Nach langjährigen Erfahrungen als Kinotechniker und Programmverantwortlicher für andere wollte er nun endlich selbst fürs eigene Programm und die eigene Technik verantwortlich sein.
Der Vortragssaal im Haus der Technik der Stadtwerke bot sich an. Aul konnte ihn pachten. Angesichts der nach dem Zweiten Weltkrieg wieder wachsenden Konkurrenz wusste Aul, dass ihm nur eine Nische blieb: der sogenannte künstlerisch wertvolle Film.
Die „Kamera“ eröffnet mit dem Film „Polonaise“ über den Komponisten Frederic Chopin. Der Spielbetrieb mit 200 Plätzen läuft aber nur von Freitag bis Montag, die übrigen Tage haben sich die Stadtwerke für eigene Veranstaltungen reserviert.
Auf Dauer reichen dem Kinomann die eingeschränkten Spielzeiten nicht. Er muss außerdem in neue Technik wie CinemaScope investieren. Da die Stadtwerke auch keine langfristigen Pachtverträge mehr abschließen wollen, sucht Aul eine neue Bleibe.
Und findet sie 1957 hier im ehemaligen Wäsche-Schmitz-Haus an der Feilenstraße. 231 Besucher haben in der neuen Kamera Platz. Und hier zieht Aul – unterstützt von seiner Familie - konsequent sein Konzept durch, seine Kinobesucher mit genreprägenden, ungewöhnlichen, manchmal auch verstörenden Filmen bekannt zu machen und zu konfrontieren.

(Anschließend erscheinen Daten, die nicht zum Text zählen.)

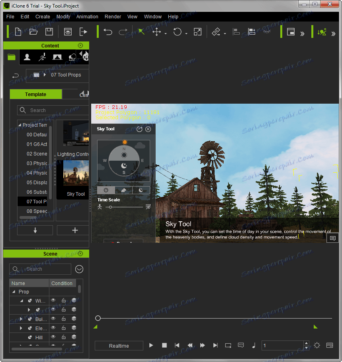Select the Scale object tool
This screenshot has width=342, height=362.
click(x=197, y=32)
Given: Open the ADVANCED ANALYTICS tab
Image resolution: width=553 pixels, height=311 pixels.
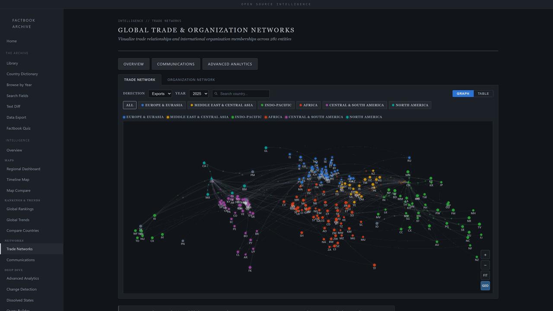Looking at the screenshot, I should pos(230,63).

In Anspielung auf Auls Filmkunst-Konzept hatte das Westfalen-Blatt zur Eröffnung 1950 skeptisch geschrieben: „Es ist allerdings fraglich, ob man auf Dauer ein solches Programm aufstellen kann, und man muss abwarten, wie die Bevölkerung auf die proklamierte „neu Art“ reagiert.“ Auls Beharrlichkeit siegt.

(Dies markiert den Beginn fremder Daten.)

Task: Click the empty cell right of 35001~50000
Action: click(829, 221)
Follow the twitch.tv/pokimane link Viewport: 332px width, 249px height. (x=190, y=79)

Die „Kamera“ entwickelt sich hier zum meistausgezeichneten Filmkunsttheater Deutschlands – bis heute. 1978 übergibt Aul die Geschäfte an seine Tochter Ingrid Heise. 1990 bekommt die „Kamera“ kleine Ableger: „The Kid“ und „Casablanca“. Zwei Leinwände mehr sollen die wirtschaftliche Basis des kleinen Unternehmens verbreitern. 2008 übergeben Heises die drei Filmtheater an die Lichtwerker. Geschäftsführer Jürgen Hillmer hat die Keimzelle der Filmkunstvermittlung inzwischen auf den neuesten Stand der Technik bringen lassen und dabei die Tradition im Blick behalten: Die Lampen von 1957 strahlen auch 60 Jahre später noch im Saal.